Clause 2 of the Bill widens the control over pornography by dealing with photographic negatives and other articles—for example, moulds and the "skins" from which copies of a duplicated document are taken—designed for the reproduction or manufacture of obscene articles for gainful publication. The effect of the clause is that negatives, moulds, and other articles intended to be used for this purpose will be liable to seizure, and it will also be an offence to keep them with that object. This provision will remedy the defect in the law which came to light in the Straker case. There is also a provision for the determination of the obscenity of the article by reference to the circumstances in which the articles to be manufactured from them are likely to have been published. My right honourable friend, who has received many complaints from all parts of the country, shares the anxiety expressed about this traffic and is determined to see that the law is adequate to protect people, and especially the young, from the possibility of corruption from this undesirable material. In the Government's view, this Bill contains all the additional powers that we need to enable the enforcement authorities to carry out that object.
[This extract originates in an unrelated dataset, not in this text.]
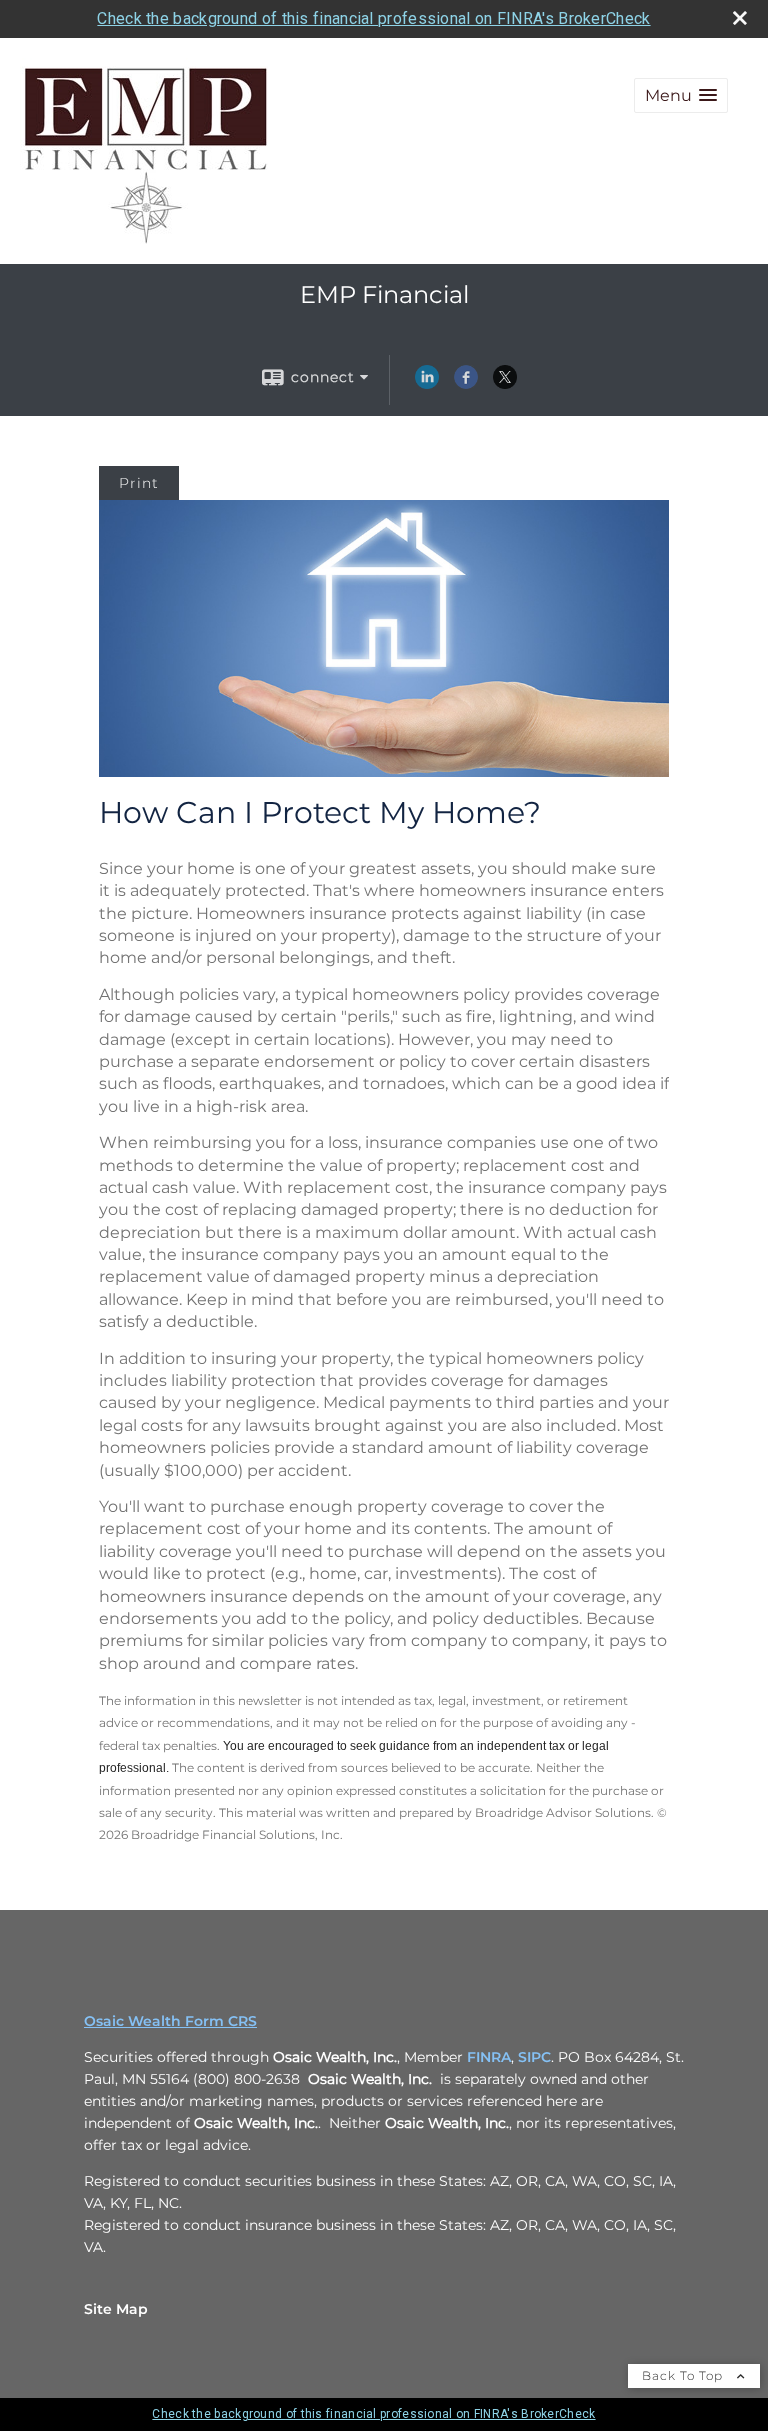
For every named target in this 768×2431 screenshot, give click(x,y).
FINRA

My Lords, I have two more pages of notes, and if I may I will finish them. There was some discussion during the course of consideration of the Bill in another place of the possibility of ensuring that the verdict of a jury should be obtained on any book for which literary or other important qualities are claimed. A number of proposals were put forward which were not acceptable. It would be wrong and contrary to all legal principle to require the prosecuting authorities to launch a prosecution with its attendant right of trial by jury rather than to proceed by way of forfeiture proceedings. The prosecuting authorities must retain their discretion to use whatever procedure is more suitable to the circumstances of the case. If noble Lords wish, I can take this up in more detail in my answer. Any doubts that may remain in the minds of those who are concerned for literature about the intention of the authorities will, I hope, be dispelled by the statement made by my right honourable and learned friend the Solicitor General in another place about the practice that will be followed by the Director of Public Prosecutions in enforcing the law. I thought it right to mention all these matters.

LORD SHACKLETON

My Lords, would the noble Lord mind repeating that statement?

LORD DERWENT

Before I repeat that statement, I wonder whether the House would like me to interrupt my speech and let the other Statement be made. I can go on to give the Solicitor General's statement afterwards.